А как он здорово прокрутил Панчук! Нет, давние «дела узбекские» его явно чему-то научили. Ну как же дурочка могла поверить, что жена тут же и сознается, что муж ее бросил. Никогда не сознается – это Тимошевский рассчитал точно.
Итак… Звонить – не звонить? Звонить – не звонить? Рано или пора?
Николай Павлович сидел перед аппаратом и смотрел на его блестящую поверхность. Знал, наберет номер – и телега покатится. Горка крутая. Телега на самом верху. Может быть, стоит попробовать договориться?

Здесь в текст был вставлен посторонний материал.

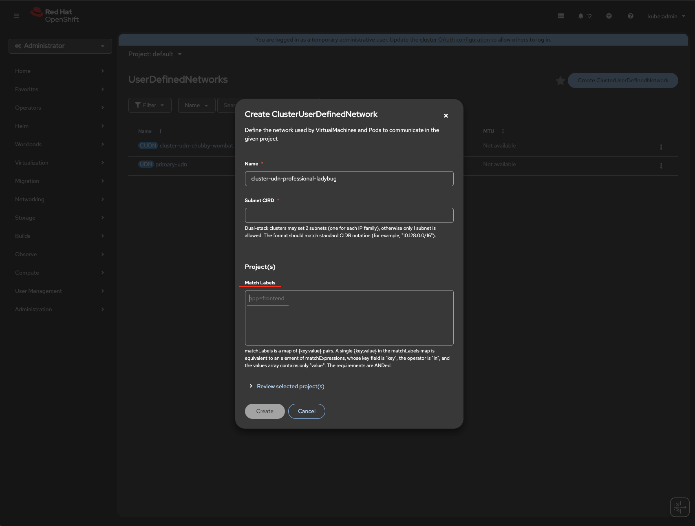Open the notifications bell icon
The width and height of the screenshot is (695, 526).
pos(581,16)

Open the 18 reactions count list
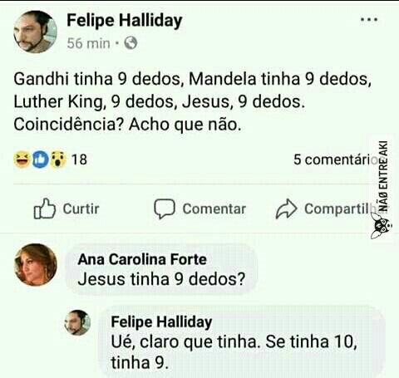[x=79, y=160]
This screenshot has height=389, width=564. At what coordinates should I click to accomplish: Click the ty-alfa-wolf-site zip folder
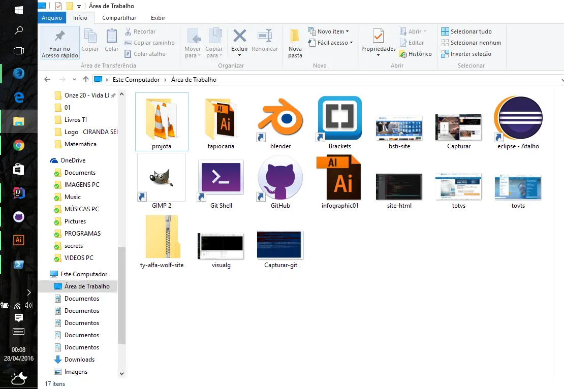[162, 237]

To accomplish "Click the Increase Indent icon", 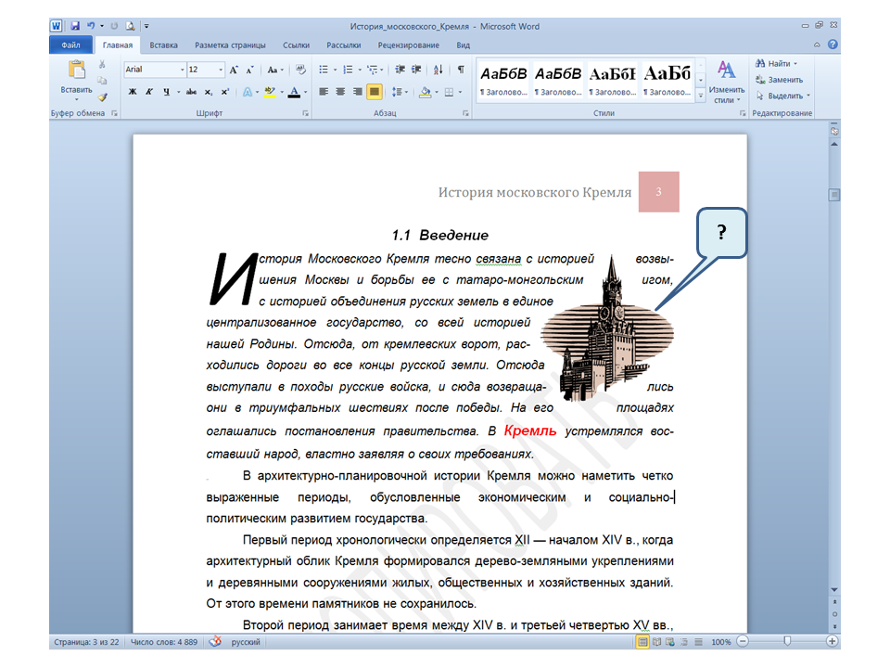I will (415, 70).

Потом ему в голову пришла мысль: а что, если продемонстрировать пленку Хоменко. Невзначай. Так. Сидел, повторно слушал. Вошел подчиненный, а он не успел выключить шарманку. В этом что-то было. Мастер стравить подельщиков, заключенных и выиграть на их ссоре, на ненависти – это ли не высший пилотаж?
Саперов будет доволен. Но и о самом себе надо подумать. Саперов только прикрытие, а своя рубашка, как уже было сказано, ближе к телу.
Тимошевский вспомнил про заветный ящичек в сейфе, потом мысленно подсчитал – сколько раз уединялся с утра, сбился со счета и махнул рукой. Он мужик крепкий. И потом прошло уже больше полутора часов.
И с легким сердцем начальник линейного отдела милиции Южного вокзала поспешил в свой кабинет. По дороге ему попалась навстречу еще одна группа оперативников с задержанными жучками, но они теперь его не интересовали – пусть их крутят другие.
Они целый час бродили по прилегающим к Басманной улицам, говорила в основном она. Детские воспоминания перемешивались с будничными, сегодняшними, но удивительно, Фаломеев находил все одинаково интересным, отчего иногда пугался. Так пугаются взрослые мужчины, когда вдруг им делают признание совсем молоденькие девушки. И это понятно. При всем романтизме такой ситуации ломать устоявшуюся жизнь, изменять привычки, входить в новый круг приятелей – занятие, требующее постоянного напряжения. Не каждый на это способен.
– Ты меня не слушаешь? – прервала она свой монолог.
– Нет, что ты. Какая красивая церковь.
– Я ходила сюда с бабушкой. А потом мама узнала о нашем походе и отругала ее.
Они остановились у церковной ограды. Чистый уютный двор пуст, если не считать нескольких стариков и старух, которые кучковались на паперти в ожидании подаяния.
– Пятница. Сегодня у них будет приличный улов, – сказала Валентина и кивнула на несколько машин, расцвеченных лентами. – Свадьба. Пойдем посмотрим…
Не дожидаясь согласия, она шагнула в калитку и пересекла двор. Перед входом в церковь перекрестилась. Фаломеев, глядя на нее, проделал то же, но чувствовал себя не совсем уверенно: вдруг придется становиться на колени…
В церкви пахло воском и еще чем-то сладким. Впереди, спинами к ним, стояли приглашенные. Каким-то образом Валентина просочилась сквозь них чуть ли не в первый ряд. Сибиряк старался не отставать. Лиц жениха и невесты не видели, зато священник оказался смешным колобком. Розовощекий, кругленький и самый маленький.
Обряд венчания подходил к концу. Жених и невеста обменялись кольцами и стали уже «молодыми», которых через час, а может, и раньше будут чествовать за праздничным столом. Каково же было изумление Фаломеева, когда «молодые» в сопровождении гостей и родственников направились к выходу и он увидел их лица.
Жениху сразу дал не меньше пятидесяти. Да и невеста не первой свежести.